Nearly 50 years after the early-1960s heyday of Frank Sinatra’s “Rat Pack” in Las Vegas, interest in Frank and his cronies Dean Martin and Sammy Davis Jr. has turned into a cottage industry, with a constant stream of video releases, repackaged CDs, and impersonator concerts ensuring that the boys are ever present on the American cultural scene. Indeed, Sinatra, who died in May 1998, notched the country’s second-bestselling CD in May 2008, his canonization further secured with the issuing of 120 million first-class Sinatra postage stamps. Dean Martin remains current with a steady re-release of his CDs and has long since passed into collective memory as Dino, the arbiter of cool. It’s a state of affairs that leaves Sammy Davis Jr. the odd man out. It shouldn’t be thus — Davis was astonishingly talented as singer, dancer, and mimic, but his image is encountered infrequently, if at all, these days. Why the disconnect? That’s exactly the question journalist Matt Birkbeck has set out to explore in his tell-all Deconstructing Sammy.
Sammy Davis Jr. lived a storied life. Adored by millions over a six-decade-long career, he was considered an entertainment icon and a national treasure. But depite lifetime earnings that topped $50 million, Sammy died in 1990 near bankruptcy, His estate was declared insovent, and there was no possibility of ever using Sammy’s name or likeness again. It was as if Sammy had never existed.

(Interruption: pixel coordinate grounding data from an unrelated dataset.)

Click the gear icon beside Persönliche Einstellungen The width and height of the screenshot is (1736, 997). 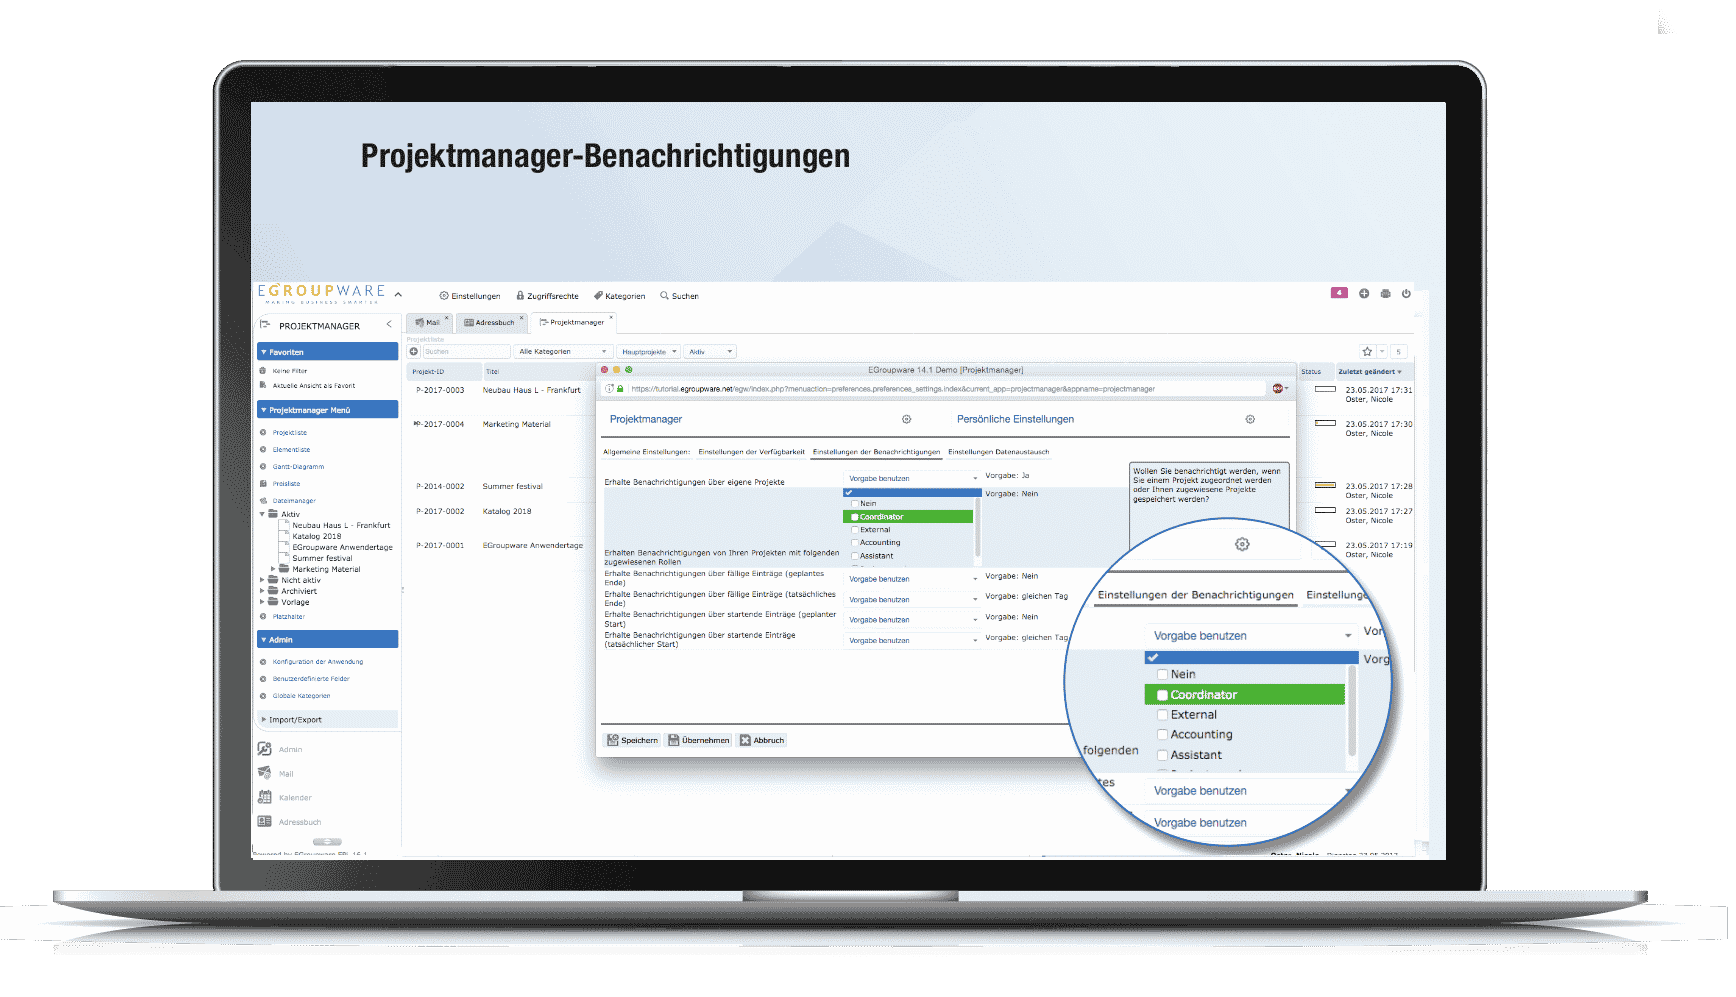1250,420
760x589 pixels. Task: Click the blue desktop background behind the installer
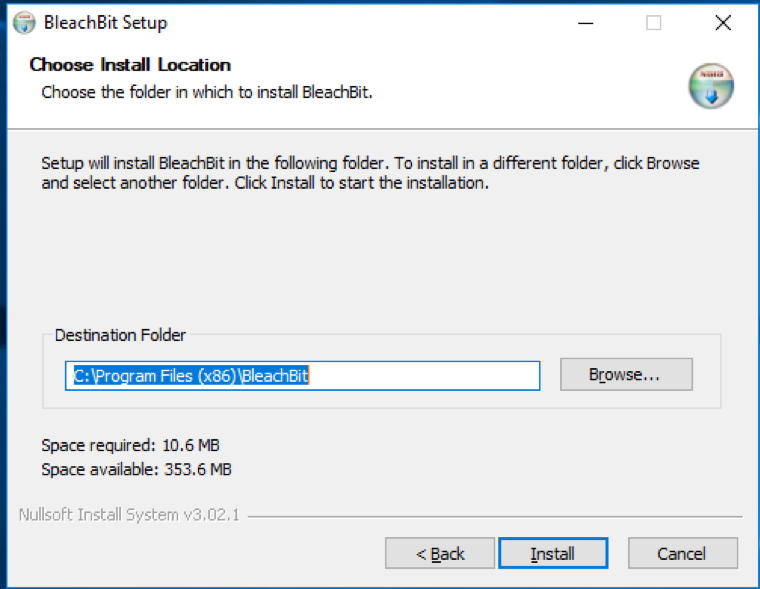click(4, 300)
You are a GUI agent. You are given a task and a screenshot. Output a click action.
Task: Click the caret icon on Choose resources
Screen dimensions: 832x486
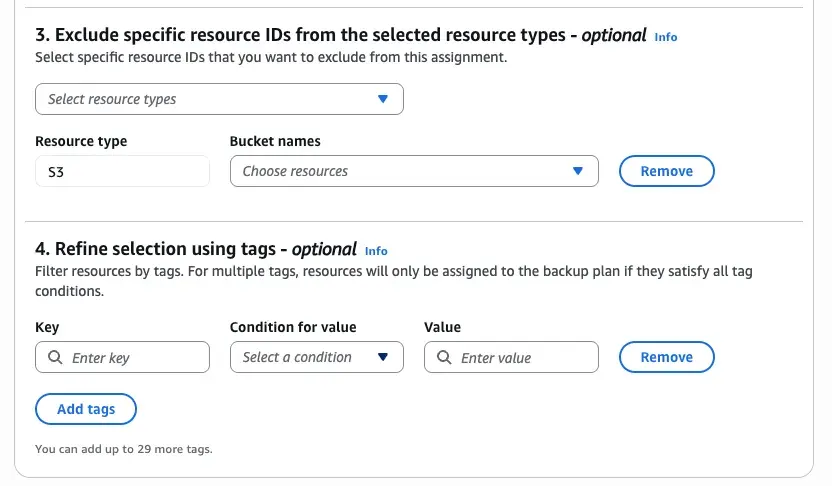pos(577,171)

Years later his wife Altovise was living in poverty when she turned to a former federal prosecutor, Albert “Sonny” Murray, to make one last attempt to resolve Sammy’s debts, restore his estate, and revive his legacy. For seven years Sonny probed Sammy’s life to understand how someone of great notoriety and wealth could have lost everything, and in the process he came to understand Davis, a man whose complexity makes for a riveting work of celebrity biography as cultural history.